What happens when you run "updatedb" as the root user, so when not using "sudo"?
 
What other packages get removed when you try to remove them without actually pressing "y" to verify to remove them. So what other packages will get removed?

What happens when you run "updatedb" as the root user, so when not using "sudo"?

Edited previous response to add in the su - and sudo bash attempts.

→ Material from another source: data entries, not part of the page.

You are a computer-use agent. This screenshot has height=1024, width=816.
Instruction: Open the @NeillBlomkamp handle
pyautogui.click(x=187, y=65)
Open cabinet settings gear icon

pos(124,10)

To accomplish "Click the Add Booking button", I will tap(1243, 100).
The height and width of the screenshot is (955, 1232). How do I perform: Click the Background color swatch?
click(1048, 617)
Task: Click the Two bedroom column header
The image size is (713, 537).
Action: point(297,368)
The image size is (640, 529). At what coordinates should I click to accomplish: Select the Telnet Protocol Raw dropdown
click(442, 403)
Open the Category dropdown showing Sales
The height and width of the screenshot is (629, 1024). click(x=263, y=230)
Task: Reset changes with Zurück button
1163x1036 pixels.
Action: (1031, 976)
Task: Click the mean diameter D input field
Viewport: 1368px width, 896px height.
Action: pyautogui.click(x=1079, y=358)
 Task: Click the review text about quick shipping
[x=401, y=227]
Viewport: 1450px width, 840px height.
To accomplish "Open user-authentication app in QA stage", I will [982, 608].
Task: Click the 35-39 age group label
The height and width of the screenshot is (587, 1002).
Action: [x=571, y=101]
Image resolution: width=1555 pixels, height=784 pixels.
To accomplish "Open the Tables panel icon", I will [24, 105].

Sorry - but I don't understand your question about other packages getting removed: I am fairly certain that whenever I remove said packages (with either nala or any of the apt commands), I receive a confirmation prompt before doing so.
 
The oddest part about this is that the same command works without an issue on my Rocky Linux desktop.
 
Sorry - but I don't understand your question about other packages getting removed: I am fairly certain that whenever I remove said packages (with either nala or any of the apt commands), I receive a confirmation prompt before doing so.
I forgot if Debian lists the the packages and dependencies that will get removed or not when you remove a dependency. I'm trying to figure out what package on your system uses those installed packages, so these ones: gvfs gvfs-backends gvfs-common gvfs-daemons gvfs-fuse gvfs-libs. That way you will see what program uses those and if you actually installed it yourself and then you will know if you use it yourself, if you don't you can remove it and then try again by using "sudo" with "updatedb"

priestapostate@XXXXXX:~$ su -
Password:
root@XXXXXX:~# updatedb
/usr/bin/find: '/run/user/1000/gvfs': Permission denied
/usr/bin/find: '/run/user/1000/doc': Permission denied
root@XXXXXX:~#
Seems like "gvfs" is causing the problems and not "sudo" since you have the same with th root account.